Yeah, the final row (I've completed everything previous to that now) does seem like it contains some rather heavy stuff.I feel this way about most of the early levels. Probably 1/3 of my total playtime was the game sitting with Signal Multiplier open and me occasionally going over to it and trying some new way to beat Cyan's score (I eventually did, and our solutions are nothing alike, but I did only get mine after looking at his). It's great how easy it is to try something radically different from what you were doing before.
The later ones definitely feel tedious to me in the same way that later Spacechem levels did, though. Sequence Sorter is probably the best example of one that I really have no desire to try to optimize or rework. For a bunch of those I basically just went through and got a solution, and then maybe I parallelized it for some easy cycle gains, before moving on. I've had the most fun trying to optimize some of the really simple levels.
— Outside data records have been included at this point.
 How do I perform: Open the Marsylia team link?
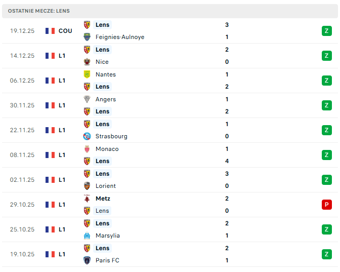coord(108,236)
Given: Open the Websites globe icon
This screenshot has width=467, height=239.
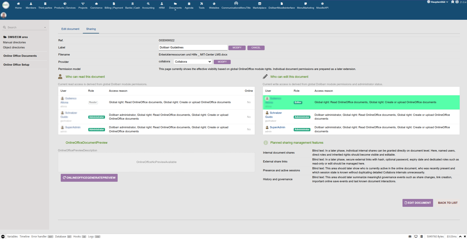Looking at the screenshot, I should point(214,4).
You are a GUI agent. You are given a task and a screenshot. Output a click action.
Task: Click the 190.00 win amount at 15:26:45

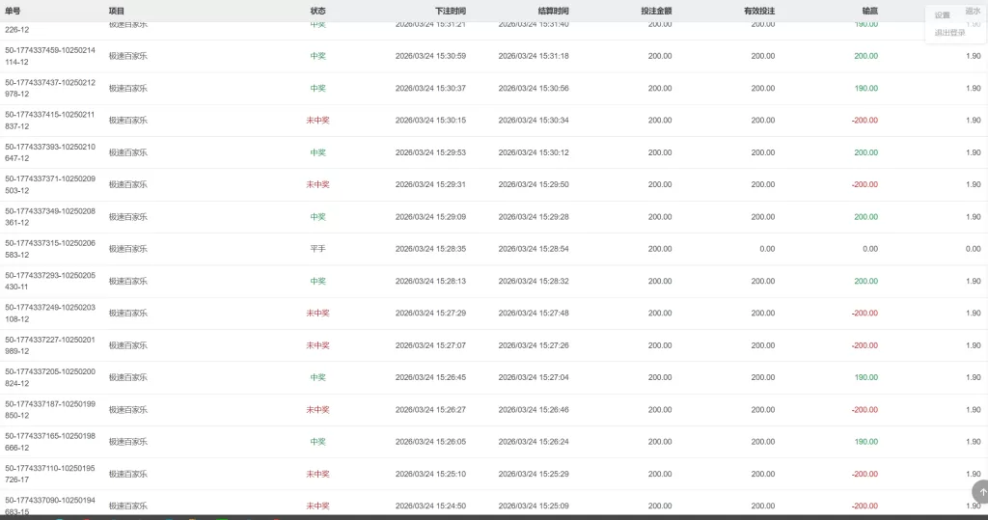(865, 378)
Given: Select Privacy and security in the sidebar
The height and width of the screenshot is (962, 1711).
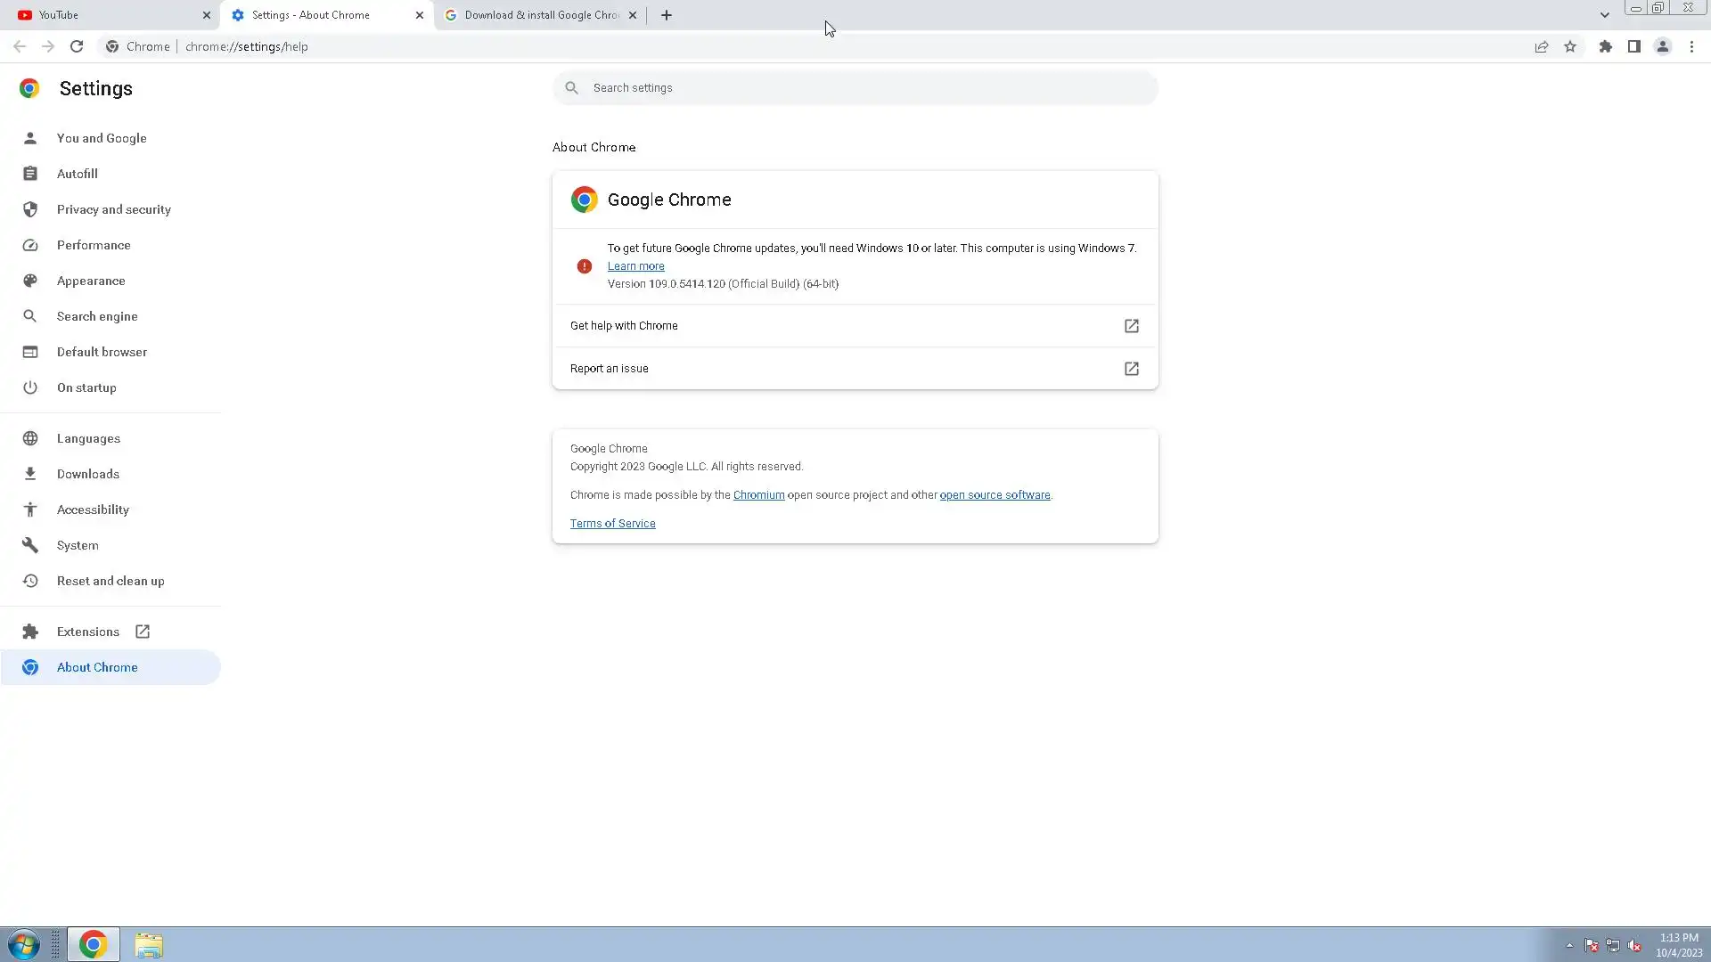Looking at the screenshot, I should click(x=113, y=209).
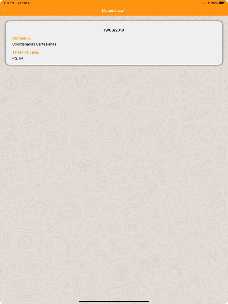Select the 'Pg. 64' homework text

point(18,58)
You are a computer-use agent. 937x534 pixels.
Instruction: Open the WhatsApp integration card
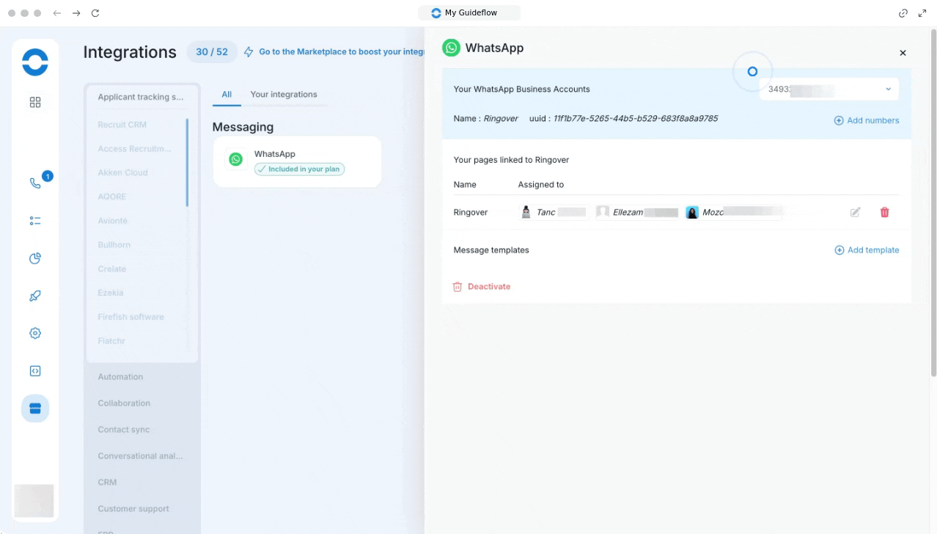297,161
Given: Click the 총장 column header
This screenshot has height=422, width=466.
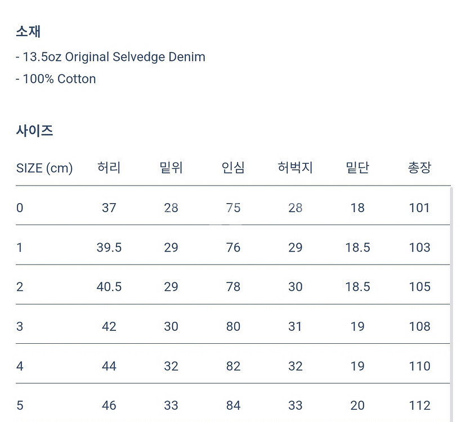Looking at the screenshot, I should (419, 168).
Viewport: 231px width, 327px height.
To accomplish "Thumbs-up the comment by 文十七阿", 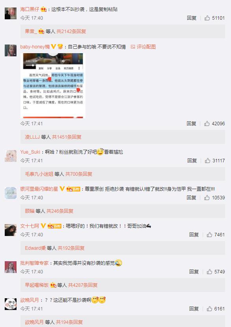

Really happy with my 127 on Differential Converter (#3) or my 232 on Comparator (#4), for example, but those are the ones where it's fun for me to keep trying new kinds of solutions. I like the later ones too, but the appeal is in doing them once and not in going back and doing them over and over to minimize cycles.
Anyway, I'm exceedingly curious about how your image test pattern programs work, especially #2. I really thought the one I just implemented was rather close to optimal (given that the output node has 0% idle time according to the game and spends what I considered the maximum possible amount of time just pushing "pixels"), and it looks good enough compared to everyone else on my list, but yours still saves over 100 cycles (almost 10%!).
(Note: "exceedingly curious" as in "this won't let me sleep", not as in "tell me". Please don't tell me

In terms of optimization, my first major breakthrough idea to get good scores on the cycles metric was realizing that you can (and should) use
loop unrolling